# Given instruction
Pull out, word for word, the stretch of items from the line containing "pixels, height=852 pixels." through the line containing "at (692, 135).".

** Begin Working data **

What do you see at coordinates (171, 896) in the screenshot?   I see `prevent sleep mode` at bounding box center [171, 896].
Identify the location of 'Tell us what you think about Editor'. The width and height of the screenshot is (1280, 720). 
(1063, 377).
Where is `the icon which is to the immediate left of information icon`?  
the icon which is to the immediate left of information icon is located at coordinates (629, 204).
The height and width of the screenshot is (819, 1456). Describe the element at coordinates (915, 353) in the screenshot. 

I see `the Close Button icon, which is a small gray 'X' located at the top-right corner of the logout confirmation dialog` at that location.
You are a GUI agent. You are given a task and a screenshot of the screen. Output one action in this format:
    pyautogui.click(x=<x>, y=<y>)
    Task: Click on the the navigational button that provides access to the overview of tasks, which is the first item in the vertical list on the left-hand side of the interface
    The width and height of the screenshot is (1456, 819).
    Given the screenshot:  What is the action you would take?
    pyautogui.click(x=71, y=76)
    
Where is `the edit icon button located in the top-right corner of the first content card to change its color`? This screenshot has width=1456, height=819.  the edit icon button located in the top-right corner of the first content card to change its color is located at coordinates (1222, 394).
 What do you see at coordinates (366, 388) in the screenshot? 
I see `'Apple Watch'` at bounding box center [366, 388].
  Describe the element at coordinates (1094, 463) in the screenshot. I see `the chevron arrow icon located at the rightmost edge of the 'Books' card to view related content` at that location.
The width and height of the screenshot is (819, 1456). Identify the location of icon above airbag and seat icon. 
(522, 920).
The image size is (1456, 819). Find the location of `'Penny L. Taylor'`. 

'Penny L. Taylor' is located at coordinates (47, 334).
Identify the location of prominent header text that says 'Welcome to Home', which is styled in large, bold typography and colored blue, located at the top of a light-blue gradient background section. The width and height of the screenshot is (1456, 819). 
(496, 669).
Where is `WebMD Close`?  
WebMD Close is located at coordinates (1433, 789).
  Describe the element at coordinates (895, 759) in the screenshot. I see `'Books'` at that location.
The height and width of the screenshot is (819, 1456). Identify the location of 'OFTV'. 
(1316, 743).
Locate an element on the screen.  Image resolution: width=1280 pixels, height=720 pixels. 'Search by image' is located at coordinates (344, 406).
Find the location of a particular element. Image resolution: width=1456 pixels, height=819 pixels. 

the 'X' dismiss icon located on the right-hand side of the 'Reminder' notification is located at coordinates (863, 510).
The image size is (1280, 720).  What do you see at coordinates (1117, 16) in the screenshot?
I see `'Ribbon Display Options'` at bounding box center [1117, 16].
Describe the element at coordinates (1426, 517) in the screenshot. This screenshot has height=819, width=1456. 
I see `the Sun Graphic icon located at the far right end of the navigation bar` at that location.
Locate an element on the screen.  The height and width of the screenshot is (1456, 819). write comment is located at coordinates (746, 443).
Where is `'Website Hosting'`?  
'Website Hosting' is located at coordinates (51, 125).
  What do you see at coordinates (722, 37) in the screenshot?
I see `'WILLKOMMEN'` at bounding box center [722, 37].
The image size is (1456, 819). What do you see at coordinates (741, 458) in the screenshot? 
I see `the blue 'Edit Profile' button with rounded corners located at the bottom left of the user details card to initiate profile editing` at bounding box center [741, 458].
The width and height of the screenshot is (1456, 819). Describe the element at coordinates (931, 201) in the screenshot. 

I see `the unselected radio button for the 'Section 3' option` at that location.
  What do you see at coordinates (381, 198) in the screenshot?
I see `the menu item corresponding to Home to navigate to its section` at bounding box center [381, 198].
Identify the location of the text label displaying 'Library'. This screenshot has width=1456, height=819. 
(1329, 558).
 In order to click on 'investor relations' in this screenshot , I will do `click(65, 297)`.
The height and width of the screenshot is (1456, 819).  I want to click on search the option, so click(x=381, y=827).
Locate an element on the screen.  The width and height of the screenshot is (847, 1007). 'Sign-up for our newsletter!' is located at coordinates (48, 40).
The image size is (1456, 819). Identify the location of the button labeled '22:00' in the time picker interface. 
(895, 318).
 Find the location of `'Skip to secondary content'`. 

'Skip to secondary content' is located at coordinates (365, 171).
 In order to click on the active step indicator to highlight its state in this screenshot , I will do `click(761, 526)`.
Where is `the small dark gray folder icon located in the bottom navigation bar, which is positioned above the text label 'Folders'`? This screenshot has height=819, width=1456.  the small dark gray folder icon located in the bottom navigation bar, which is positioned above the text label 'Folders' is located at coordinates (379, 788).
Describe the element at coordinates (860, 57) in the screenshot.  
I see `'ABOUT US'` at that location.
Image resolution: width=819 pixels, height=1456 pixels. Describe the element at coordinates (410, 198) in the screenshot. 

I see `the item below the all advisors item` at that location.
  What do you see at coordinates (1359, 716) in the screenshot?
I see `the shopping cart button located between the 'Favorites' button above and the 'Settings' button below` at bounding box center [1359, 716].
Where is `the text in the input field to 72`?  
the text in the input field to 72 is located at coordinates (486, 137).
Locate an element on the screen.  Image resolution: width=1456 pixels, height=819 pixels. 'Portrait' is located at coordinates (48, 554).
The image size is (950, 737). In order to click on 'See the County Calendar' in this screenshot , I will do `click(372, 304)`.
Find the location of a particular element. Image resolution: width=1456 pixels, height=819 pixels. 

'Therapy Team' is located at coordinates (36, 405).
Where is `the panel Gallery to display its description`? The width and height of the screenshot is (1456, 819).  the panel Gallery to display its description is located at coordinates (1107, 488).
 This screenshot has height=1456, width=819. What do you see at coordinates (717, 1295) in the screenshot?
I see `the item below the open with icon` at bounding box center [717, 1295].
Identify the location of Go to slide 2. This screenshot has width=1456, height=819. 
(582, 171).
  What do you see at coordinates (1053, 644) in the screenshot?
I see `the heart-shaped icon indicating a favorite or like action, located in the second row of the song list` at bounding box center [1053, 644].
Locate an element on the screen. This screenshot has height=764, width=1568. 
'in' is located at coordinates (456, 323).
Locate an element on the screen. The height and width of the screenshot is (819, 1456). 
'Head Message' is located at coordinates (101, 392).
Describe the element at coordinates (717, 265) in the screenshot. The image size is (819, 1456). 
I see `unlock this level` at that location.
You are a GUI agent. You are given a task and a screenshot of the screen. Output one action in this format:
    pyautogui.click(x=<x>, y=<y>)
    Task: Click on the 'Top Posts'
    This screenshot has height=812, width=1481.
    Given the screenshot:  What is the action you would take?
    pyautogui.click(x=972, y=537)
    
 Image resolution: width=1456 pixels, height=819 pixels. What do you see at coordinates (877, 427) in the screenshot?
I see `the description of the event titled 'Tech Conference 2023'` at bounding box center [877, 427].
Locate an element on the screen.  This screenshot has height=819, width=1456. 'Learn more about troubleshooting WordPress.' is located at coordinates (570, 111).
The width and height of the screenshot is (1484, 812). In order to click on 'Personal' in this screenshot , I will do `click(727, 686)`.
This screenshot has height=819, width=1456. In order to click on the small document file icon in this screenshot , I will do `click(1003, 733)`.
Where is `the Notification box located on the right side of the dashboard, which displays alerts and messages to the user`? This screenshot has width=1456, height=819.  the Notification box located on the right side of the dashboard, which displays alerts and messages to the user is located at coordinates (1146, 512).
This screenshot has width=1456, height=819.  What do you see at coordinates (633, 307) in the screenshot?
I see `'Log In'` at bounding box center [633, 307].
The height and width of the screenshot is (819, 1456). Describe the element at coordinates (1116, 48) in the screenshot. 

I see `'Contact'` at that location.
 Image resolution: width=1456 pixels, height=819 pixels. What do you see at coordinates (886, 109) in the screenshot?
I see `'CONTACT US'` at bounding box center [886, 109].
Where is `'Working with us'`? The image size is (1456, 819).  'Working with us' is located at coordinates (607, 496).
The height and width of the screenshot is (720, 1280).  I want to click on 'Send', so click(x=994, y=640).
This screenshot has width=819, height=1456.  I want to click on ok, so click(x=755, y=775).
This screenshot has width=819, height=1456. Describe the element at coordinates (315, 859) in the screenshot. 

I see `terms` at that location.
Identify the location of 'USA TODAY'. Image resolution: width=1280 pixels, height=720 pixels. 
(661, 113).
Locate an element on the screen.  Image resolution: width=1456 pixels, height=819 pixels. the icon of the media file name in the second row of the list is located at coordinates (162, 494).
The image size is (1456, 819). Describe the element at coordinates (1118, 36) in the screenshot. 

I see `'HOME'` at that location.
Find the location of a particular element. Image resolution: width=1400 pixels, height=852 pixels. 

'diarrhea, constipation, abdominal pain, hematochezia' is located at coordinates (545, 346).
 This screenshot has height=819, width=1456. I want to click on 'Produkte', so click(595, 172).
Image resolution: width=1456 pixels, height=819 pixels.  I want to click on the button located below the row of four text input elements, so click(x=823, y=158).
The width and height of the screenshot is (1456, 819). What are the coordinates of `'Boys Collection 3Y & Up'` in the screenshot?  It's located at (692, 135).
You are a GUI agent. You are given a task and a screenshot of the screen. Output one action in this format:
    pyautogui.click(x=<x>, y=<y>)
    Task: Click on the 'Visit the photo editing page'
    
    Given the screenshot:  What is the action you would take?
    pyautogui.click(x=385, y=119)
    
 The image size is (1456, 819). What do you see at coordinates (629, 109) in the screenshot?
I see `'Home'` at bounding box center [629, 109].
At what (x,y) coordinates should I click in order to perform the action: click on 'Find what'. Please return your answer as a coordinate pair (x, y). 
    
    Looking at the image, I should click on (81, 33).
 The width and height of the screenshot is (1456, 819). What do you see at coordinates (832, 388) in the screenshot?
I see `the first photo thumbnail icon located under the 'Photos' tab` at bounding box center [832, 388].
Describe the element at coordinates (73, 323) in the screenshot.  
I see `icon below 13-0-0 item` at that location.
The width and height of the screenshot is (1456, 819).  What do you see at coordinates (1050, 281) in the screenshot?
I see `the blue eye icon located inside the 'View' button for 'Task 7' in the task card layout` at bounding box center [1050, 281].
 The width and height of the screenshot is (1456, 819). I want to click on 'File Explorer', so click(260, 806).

** End Working data **

# Solution
Find the location of a particular element. Image resolution: width=1400 pixels, height=852 pixels. 

'diarrhea, constipation, abdominal pain, hematochezia' is located at coordinates (545, 346).
 This screenshot has height=819, width=1456. I want to click on 'Produkte', so click(595, 172).
Image resolution: width=1456 pixels, height=819 pixels.  I want to click on the button located below the row of four text input elements, so click(x=823, y=158).
The width and height of the screenshot is (1456, 819). What are the coordinates of `'Boys Collection 3Y & Up'` in the screenshot?  It's located at (692, 135).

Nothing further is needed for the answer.